De l'autre côté de la table, Gerard McCusker releva les yeux et regarda en direction de la fenêtre.

La nausée monta dans l'estomac de Li avec une rapidité surprenante.

Si son sept de cœur se faisait avoir par un Modificateur Détraqueur et se faisait transformer en six, il descendait direct à deux paires et McCusker pourrait battre ça -

"Mike," dit McCusker, "qu'est-ce qu'il a, ton Patronus ?"

Li tourna la tête et regarda.

Son doux blaireau d'argent s'était détourné de sa garde au-dessus de la fosse et regardait en bas, vers quelque chose que lui seul pouvait voir.

Un instant plus tard, le canard couleur lune de Bahry et l'étincelant fourmilier de McCusker l'imitèrent, regardant tous dans la même direction.

Ils échangèrent des regards puis soupirèrent.

"Je vais leur dire," dit Bahry. Le protocole requérait que l'on envoie les trois Auror qui étaient de repos mais qui ne dormaient pas afin qu'ils inspecte tout anomalie. "Épargne peut-être l'un deux et prends la spirale C, si ça ne te dérange pas."

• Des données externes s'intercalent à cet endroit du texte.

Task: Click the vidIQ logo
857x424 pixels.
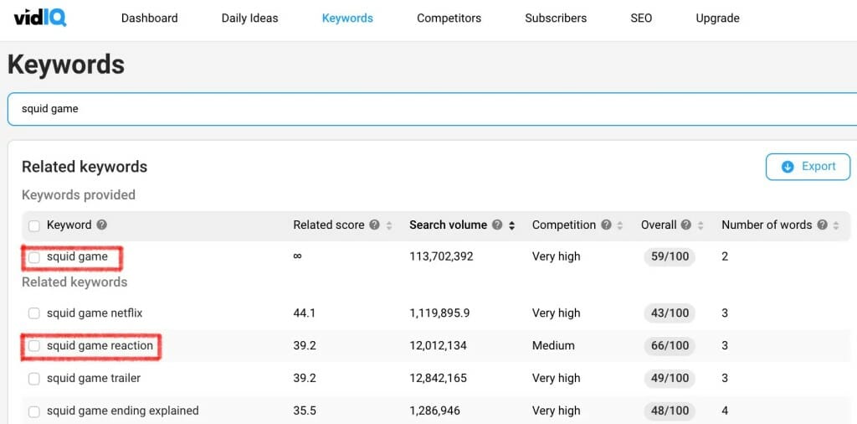Action: [40, 17]
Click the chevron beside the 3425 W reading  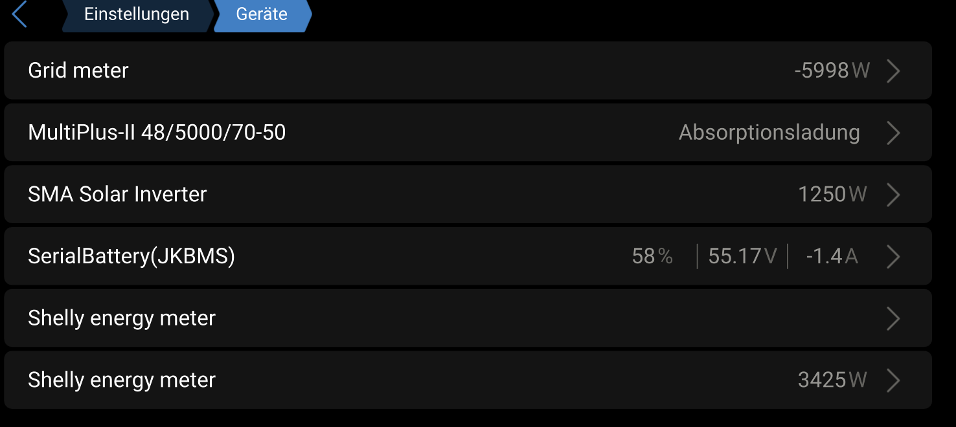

Li échangea un regard avec McCusker et ils hochèrent tous deux la tête. Il n'était pas trop difficile de pénétrer par effraction dans Azkaban si l'on était assez riche pour s'offrir un sorcier puissant et que l'on avait des intentions assez pures pour recruter quelqu'un capable de lancer le Patronus. Des gens dont les amis étaient à Azkaban faisaient souvent cela, ils entraient par effraction uniquement pour donner une demi-journée de Patronus à quelqu'un, une chance d'avoir de véritables rêve, et pas seulement des cauchemars. En leur donnant une réserve de chocolat à cacher dans leur cellule, afin d'augmenter leurs chances de survivre à leur peine. Et les Aurors de garde... eh bien, si vous vous faisiez prendre, vous pourriez probablement convaincre les Aurors de regarder ailleurs en échange du bon pot-de-vin.

Pour Li, le bon pot-de-vin était quelque part en deux Noises et une Mornille d'argent. Il haïssait cet endroit.

Mais Bahry Une-Main avait une femme, et cette femme avait des frais de Guérisseur, et, quand c'était lui qui les attrapait, ceux qui pouvaient se payer une effraction dans Azkaban pouvaient bien se payer un graissage en règle de la dernière patte de Bahry.

Par un accord tacite, sans qu'aucun d'eux ne révèle quoi que ce soit en le proposant, ils commencèrent par terminer leur partie de poker. Li gagna car aucun Détraqueur n'était apparu. Les Patronus avaient alors déjà cessé de regarder et étaient retournés à leur patrouilles habituelles. Ce n'était probablement donc rien, mais la règle était la règle.

Après que Li ait ratissé les sous, Bahry leur donna à tous des hochements de tête officiels et se leva de la table. Les longues mèches blanches de l'homme âgé tombèrent le long de ses robes rouges et élégantes, ses robes tombèrent sur le sol de métal de la salle de commande, et il passa la porte qui les séparait des Aurors précédemment en repos.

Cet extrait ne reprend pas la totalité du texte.